Aims: The charity wanted to run a campaign that would actually change the behaviour of errant dog owners. It based the initiative on market research carried out with dog owners who admitted they let their dogs foul in public places, but who said they would change their behaviour if they were hit by strong messages reminding them of the consequences of their actions.

Keep Britain Tidy also wanted to highlight its work with central government to tighten up the law on dog fouling, and how local governments were planning to enforce the legislation more effectively and provide more dog bins.

How it worked: Advertising agency Lake Design created a series of graphic posters for the campaign. The posters were placed around popular dog-walking areas such as parks and open spaces and also in city centres.

It also recruited actor Ricky Tomlinson as a figurehead for the campaign and organised a photo call for the national tabloids. As part of the shoot, Tomlinson sat on a toilet in Clapham Common.
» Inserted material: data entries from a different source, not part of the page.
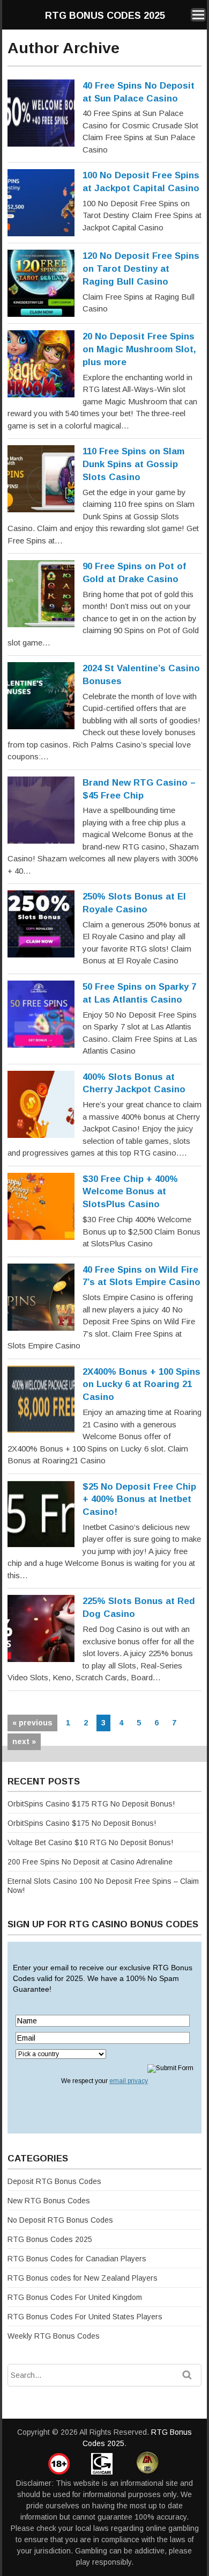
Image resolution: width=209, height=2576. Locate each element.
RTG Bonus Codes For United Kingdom (75, 2297)
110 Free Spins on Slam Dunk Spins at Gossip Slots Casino (133, 464)
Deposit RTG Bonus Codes (54, 2181)
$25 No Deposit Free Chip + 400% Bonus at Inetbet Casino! (139, 1500)
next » (24, 1741)
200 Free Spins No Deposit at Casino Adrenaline (90, 1861)
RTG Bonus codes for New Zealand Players (83, 2278)
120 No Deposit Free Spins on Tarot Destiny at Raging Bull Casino (141, 269)
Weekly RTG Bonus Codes (54, 2336)
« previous (32, 1722)
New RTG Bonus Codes (49, 2200)
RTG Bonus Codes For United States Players (85, 2316)
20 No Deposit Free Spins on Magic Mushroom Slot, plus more (139, 349)
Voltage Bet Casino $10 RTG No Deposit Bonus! (90, 1842)
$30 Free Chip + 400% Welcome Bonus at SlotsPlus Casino (130, 1192)
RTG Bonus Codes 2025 (105, 15)
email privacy (128, 2081)
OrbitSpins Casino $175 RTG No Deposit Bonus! (91, 1803)
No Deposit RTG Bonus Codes (60, 2220)
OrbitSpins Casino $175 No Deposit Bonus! (82, 1823)
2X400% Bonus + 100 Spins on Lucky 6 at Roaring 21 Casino (141, 1385)
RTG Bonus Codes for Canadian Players (77, 2258)
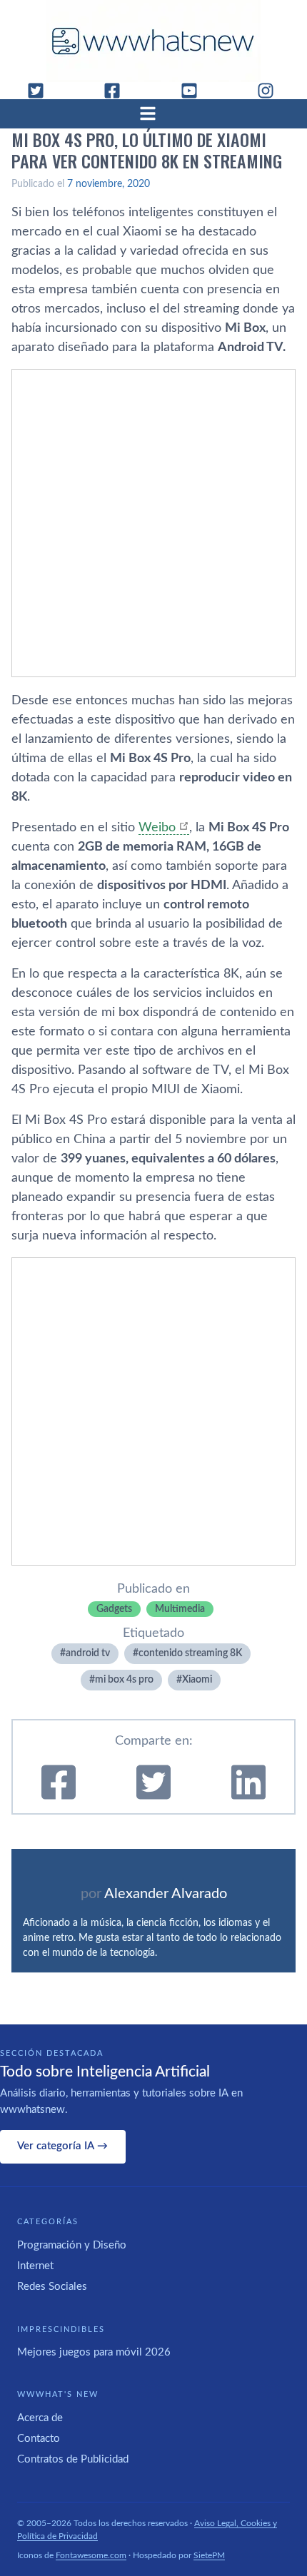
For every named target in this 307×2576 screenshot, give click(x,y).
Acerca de (40, 2418)
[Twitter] (41, 90)
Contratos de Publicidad (73, 2459)
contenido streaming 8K (190, 1653)
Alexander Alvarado (165, 1894)
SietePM (209, 2555)
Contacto (38, 2438)
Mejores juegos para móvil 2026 (94, 2352)
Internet (35, 2266)
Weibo (157, 827)
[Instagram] (271, 90)
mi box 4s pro (124, 1680)
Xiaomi (197, 1680)
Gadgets (114, 1609)
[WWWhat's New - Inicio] (153, 41)
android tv (88, 1653)
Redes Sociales (52, 2286)
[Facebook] (118, 90)
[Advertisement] (153, 523)
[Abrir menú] (153, 113)
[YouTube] (195, 90)
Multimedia (180, 1609)
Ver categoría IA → (62, 2146)
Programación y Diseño (71, 2245)
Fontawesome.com (91, 2555)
Local councils also helped to launch the campaign on a national scale.

The charity worked closely with Camden Council to slot into its Boulevard Project, a £20 million street clean-up programme.

Camden's support for the programme included hosting a launch and conducting a day's worth of radio interviews. Some councils also ran enforcement programmes to go alongside the poster campaign.

Keep Britain Tidy secured the backing of the National Canine Defence League and the support of retailer Pets at Home, which agreed to offer free plastic poop bags to its customers.

Results: Keep Britain Tidy recorded an average 40 per cent decrease in dog fouling in the green spaces close to where the ads were placed. The campaign also generated coverage in national and regional newspapers, as well as on Radio One and Channel 4's RI:SE breakfast show.

"The campaign worked because it was carefully researched and targeted.

We knew who we wanted to reach and how to reach them,

says Sue Neldon, marketing director at Keep Britain Tidy. "One of the biggest traps charities, councils and NGOs fall into is they try and use a one-size-fits-all approach and often this ends up connecting with no one. All our future campaigns will be based on a similar philosophy.